Artists & Designers
An Interview with Lapo Binazzi
In March 2021, Stephen Markos, founder of Superhouse and Lapo Binazzi, living Radical design legend, corresponded to discuss Binazzi’s artistic beginnings and his early work in relation to the show, Different Tendencies: Italian Design 1960-1980. Binazzi covers everything including the occupation of Florence’s school of architecture by a group of politically-minded students, extraterrestrial chickens, a spaceship landing on a 13th century municipal building and more.
SUPERHOUSE: What prompted you to start your artistic practice?
LAPO BINAZZI: A constant rethinking of my work and the work of UFO. We were born as a group of architecture students in October 1967, with the urgency of sending to the power the imagination. We were interested in happenings like those of Christò Javaceff, poor materials such as papier-mâché, the student movement and its political implications, the visual arts and their greater freedom with respect to architecture as specific discipline, semiotics and experimental aesthetics, 1/1 scale, chicken races, and many other things. Shortly thereafter, 1968 confirmed that the direction was the right one.

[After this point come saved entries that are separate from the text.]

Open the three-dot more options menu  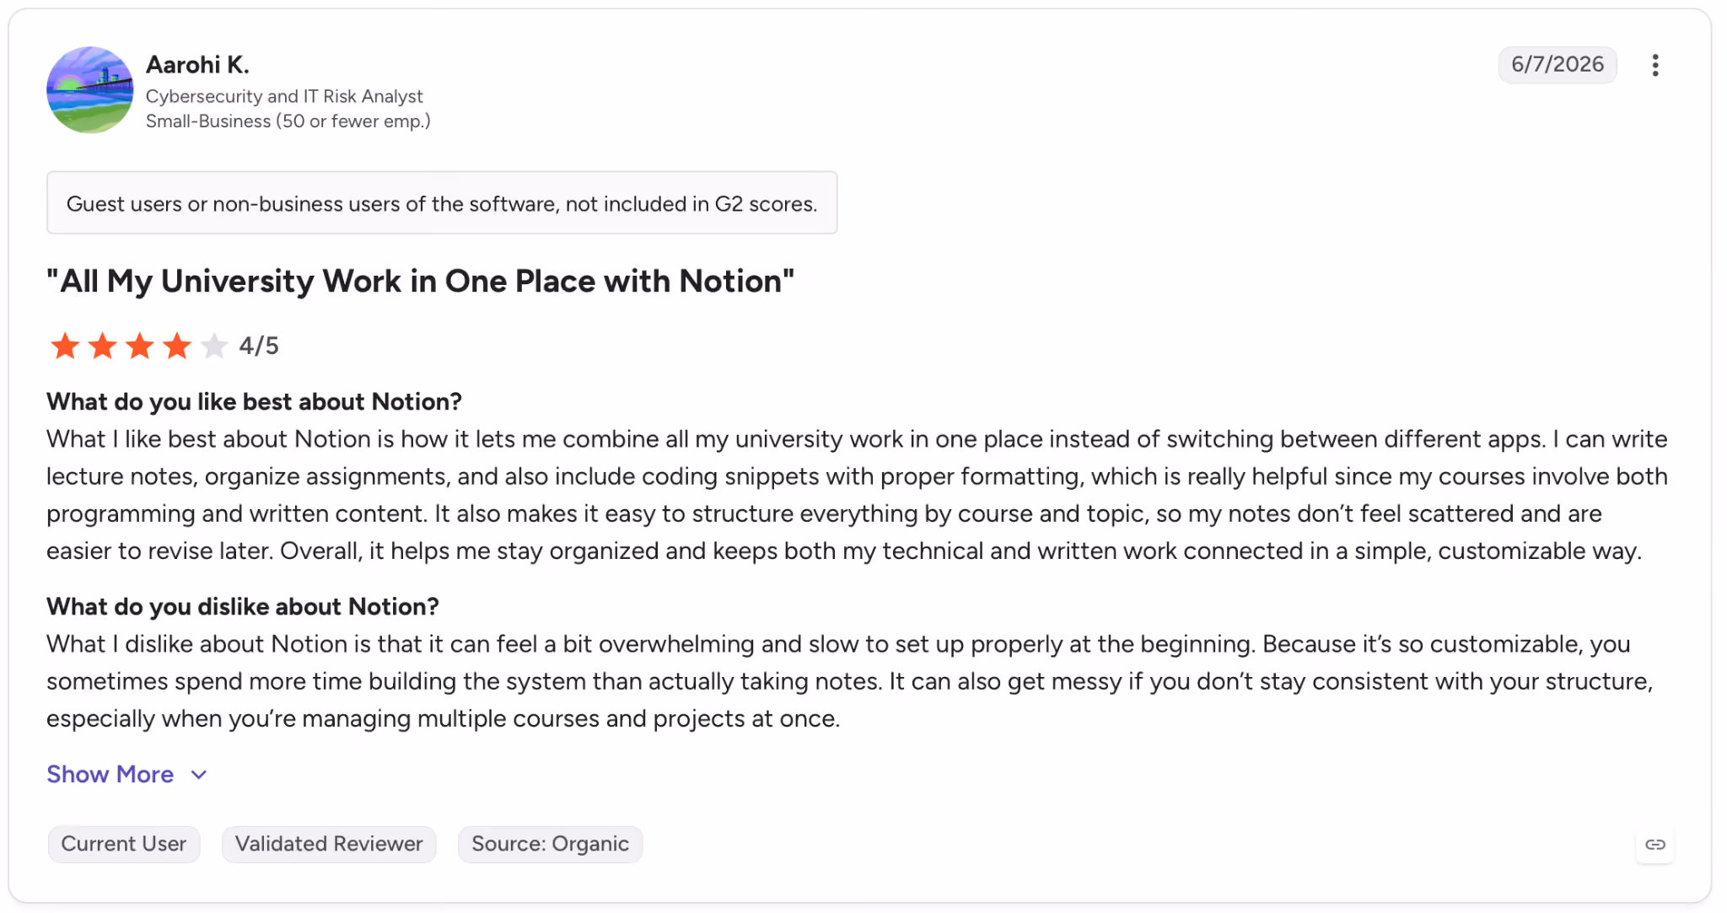pyautogui.click(x=1654, y=65)
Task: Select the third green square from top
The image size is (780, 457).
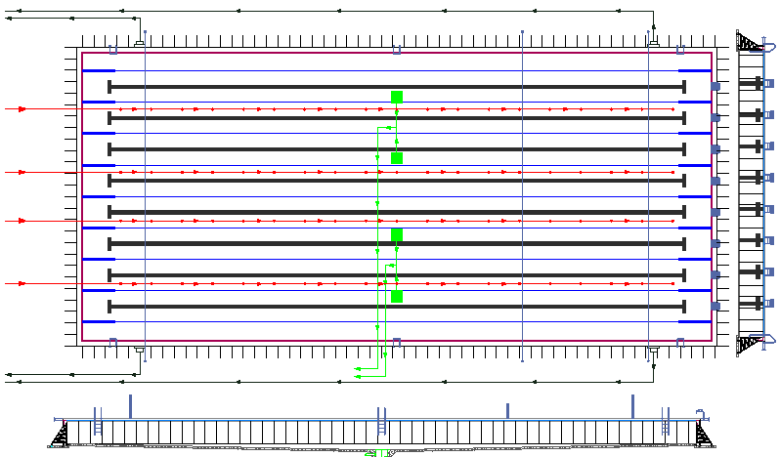Action: point(396,234)
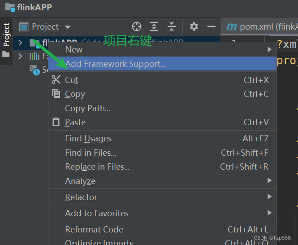Open the Refactor submenu
Viewport: 298px width, 245px height.
81,197
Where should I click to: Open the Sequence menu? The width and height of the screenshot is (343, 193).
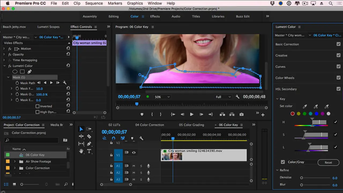click(94, 3)
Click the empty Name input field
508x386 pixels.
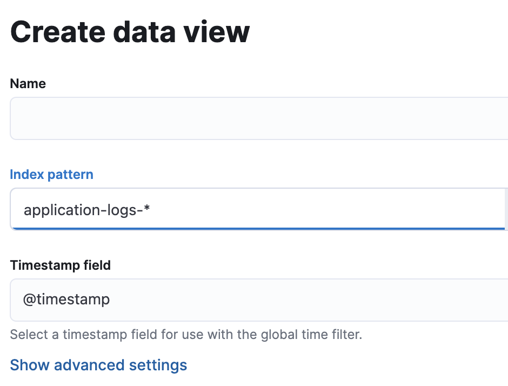coord(258,118)
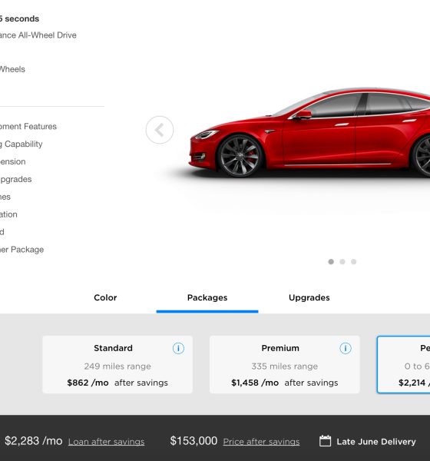Open Standard package info icon
This screenshot has width=430, height=461.
pos(178,348)
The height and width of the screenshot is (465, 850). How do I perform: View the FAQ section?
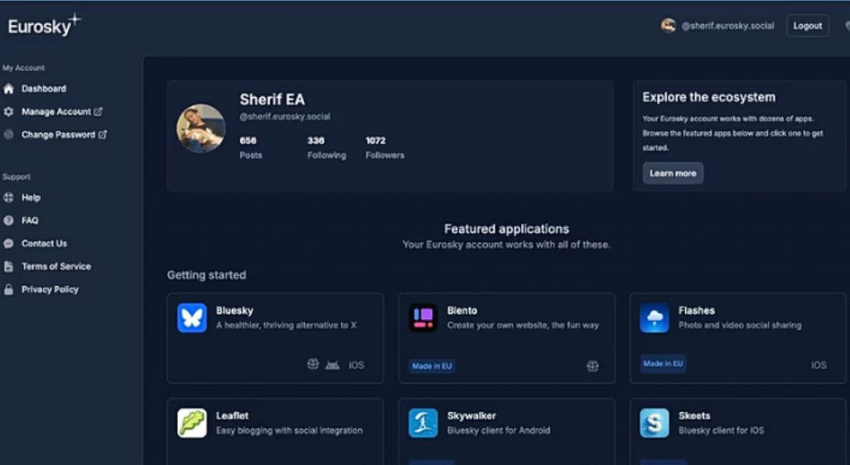click(30, 220)
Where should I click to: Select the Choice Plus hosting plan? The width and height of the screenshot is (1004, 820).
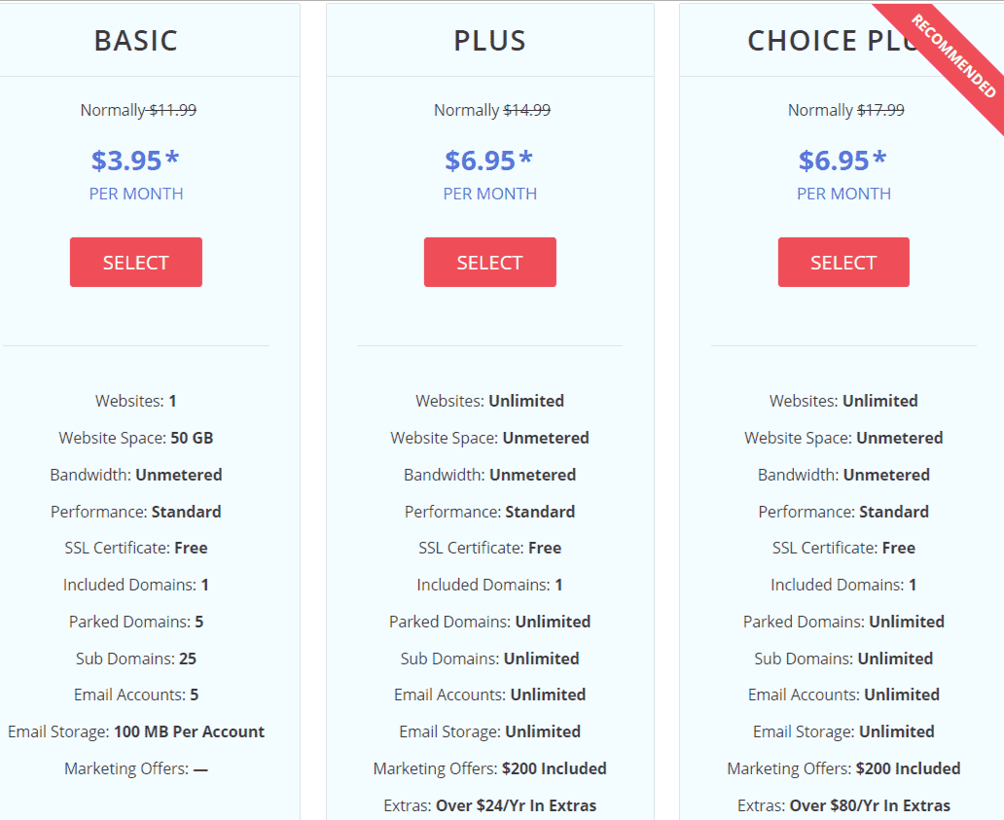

What led you to start UFO?
Every month we came out of the occupied architecture building, with large inflatable objects (Urboeffimeri), that were brought to the city by surprise, disturbing the “socio-urban rites and myths and architectural.” A 300-meter, milk-white polyethylene tube, which became our favorite material, was carried around on the heads of the students. A spaghetti made of 500 meters of this tubing, was brought to the churchyard of the Cathedral of Florence, serving lunch to the faithful after mass Saturday at noon. Another example was a large supermarket "S" two meters in diameter came carried between the Duomo and the Baptistery. It was 6 meters high! And so on….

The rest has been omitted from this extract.